§ EXERCISE DESCRIPTION: In duplicating the lines below, keep every word unchanged and drop the pictures.

----------------

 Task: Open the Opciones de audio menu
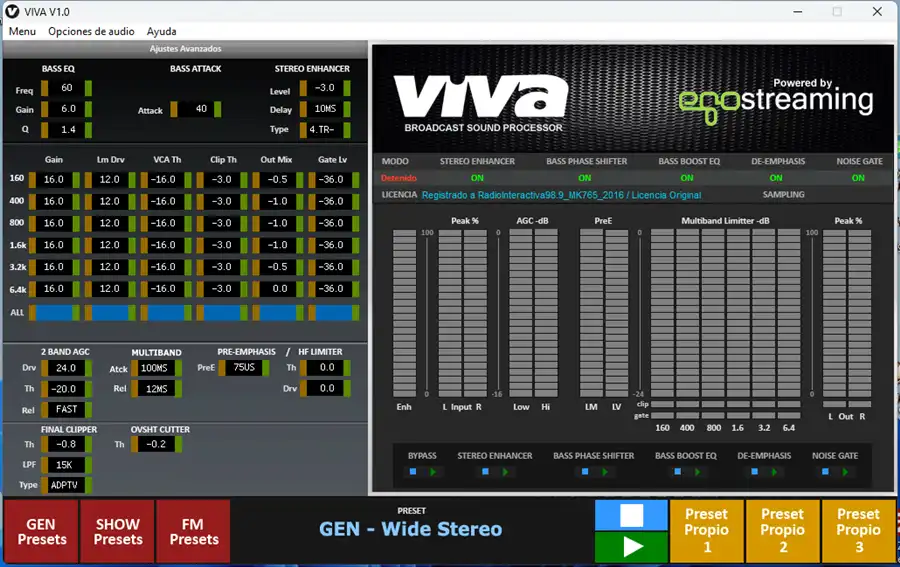coord(91,32)
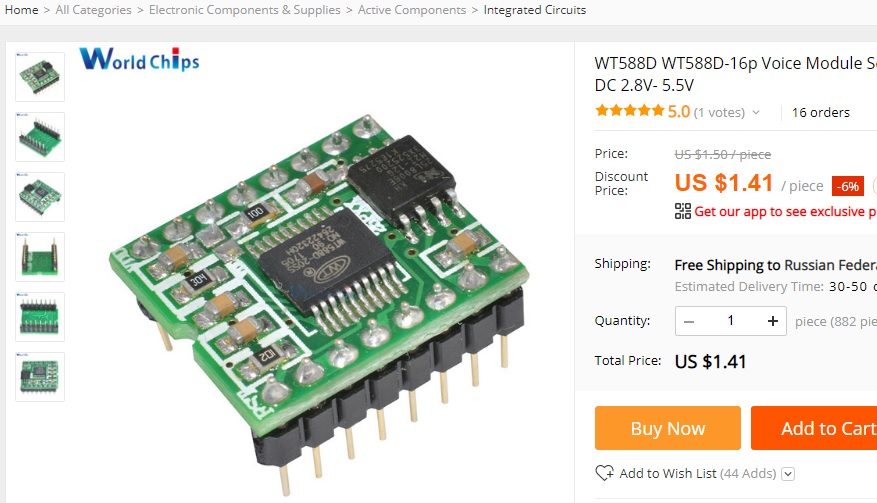Decrease quantity with the minus button
This screenshot has height=503, width=877.
point(689,321)
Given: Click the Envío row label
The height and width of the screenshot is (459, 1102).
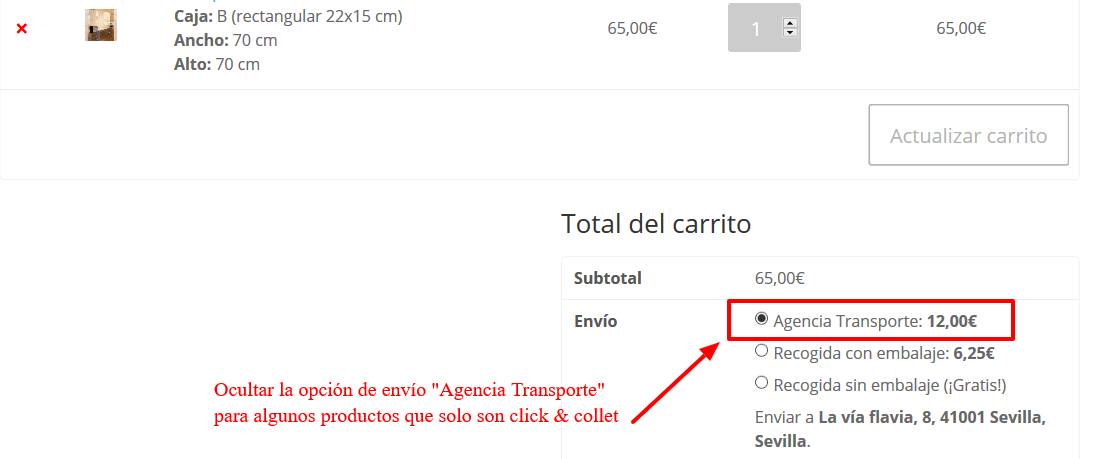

----------------

§ TASK OUTPUT:
 Task: Open the Opciones de audio menu
coord(91,32)
Decrease quantity with the minus button
This screenshot has height=503, width=877.
point(689,321)
Given: Click the Envío row label
The height and width of the screenshot is (459, 1102).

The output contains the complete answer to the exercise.